Cosa ne pensi delle proteste che sono state registrate in diverse città cinesi?

È presto per trarre delle conclusioni da quanto sta accadendo, ma ho le mie opinioni a riguardo. Ho quarant’anni, più della metà dei quali vissuti nel Turkestan orientale. E devo dire che è la prima volta che vedo qualcosa del genere, mi ha colpito molto vedere i filmati in arrivo dalla Cina. Al fondo di queste proteste ho visto una certa solidarietà nei confronti degli uiguri [vittime dell’incendio, esploso in un quartiere a maggioranza uigura, ndr] e questo mi dà una prospettiva nuova sulla situazione. Noi uiguri siamo stati repressi dal Partito comunista cinese, dalla polizia militare, da un governo che rappresenta soprattutto la maggioranza Han. È comunque sbagliato stigmatizzare l’intera popolazione cinese per gli errori del governo. Penso che la maggior parte dei cittadini nemmeno sia a conoscenza delle sterilizzazioni forzate e dei centri di internamento. La censura è talmente severa e la propaganda contro gli uiguri talmente potente che è difficile aspettarsi solidarietà. Anche da quei cittadini cinesi all’estero che godono della libertà di parola e hanno accesso ad altre fonti di informazione. Questo ti fa perdere la speranza. Invece devo dire che quanto accaduto nel fine settimana mi ha dato speranza. Migliaia di persone che scendono in strada a Urumqi per chiedere la fine delle restrizioni, per criticare le azioni del governo…ma anche per portare l’attenzione su un fatto che ha colpito prima di tutto la comunità uigura. Questo mi ha toccato. È comunque un duro colpo alle politiche di Pechino.
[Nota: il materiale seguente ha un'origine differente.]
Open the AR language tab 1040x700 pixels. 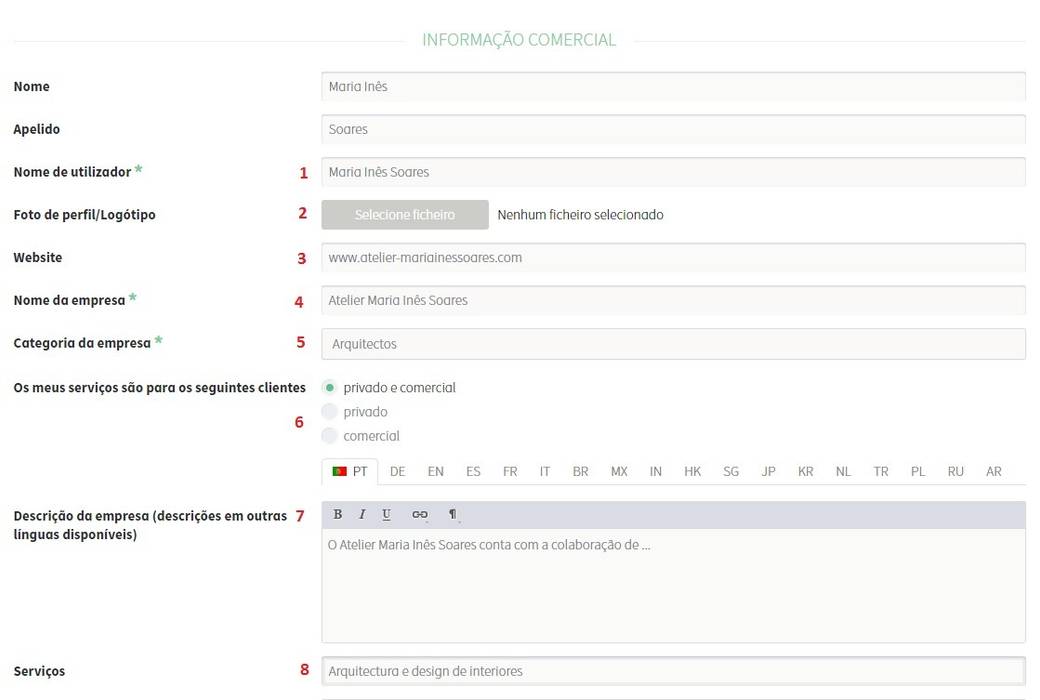[993, 471]
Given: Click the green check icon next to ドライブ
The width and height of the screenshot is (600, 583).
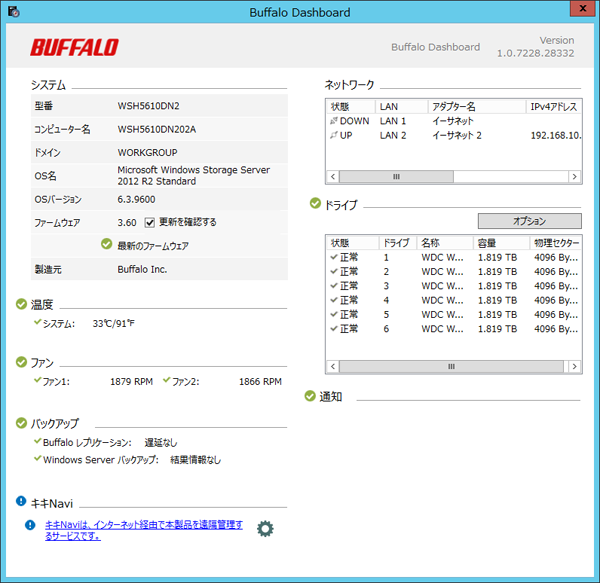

Forse l’incendio ha stimolato l’idea che questo possa accadere a chiunque in Cina debba fare i conti con i lockdown? Pur consapevoli, i cittadini cinesi stanno provando ora sulla loro pelle la preoccupazione per delle misure di sorveglianza invasive che stanno permettendo di rintracciare chi è sceso in strada a protestare.

È così, è un punto importante della questione. Negli ultimi anni, soprattutto con l’arrivo di Xi Jinping, abbiamo visto la situazione peggiorare. Le politiche repressive adottate contro gli uiguri, ma anche contro i tibetani o i manifestanti a Hong Kong vengono portate avanti anche contro gli stessi han della Cina continentale. Si sta andando verso l’estremo, è un trend preoccupante che ci riporta indietro di anni e va contro quelle che sembravano essere delle timide riforme adottate in passato. La Cina sta diventando sempre più repressiva, aggressiva, isolata. È molto pericoloso, non solo per le minoranze. Certo, le minoranze vivono una minaccia esistenziale, perché qui parliamo di genocidio, di manovre esplicitamente mirate a ridurre la popolazione. Ma la raccolta del dna, le registrazioni della voce sono tutte misure sperimentate nel Turkestan orientale e in Tibet che portano verso un sistema di sorveglianza assoluta. Un sistema che può essere esportato in altre parti del paese.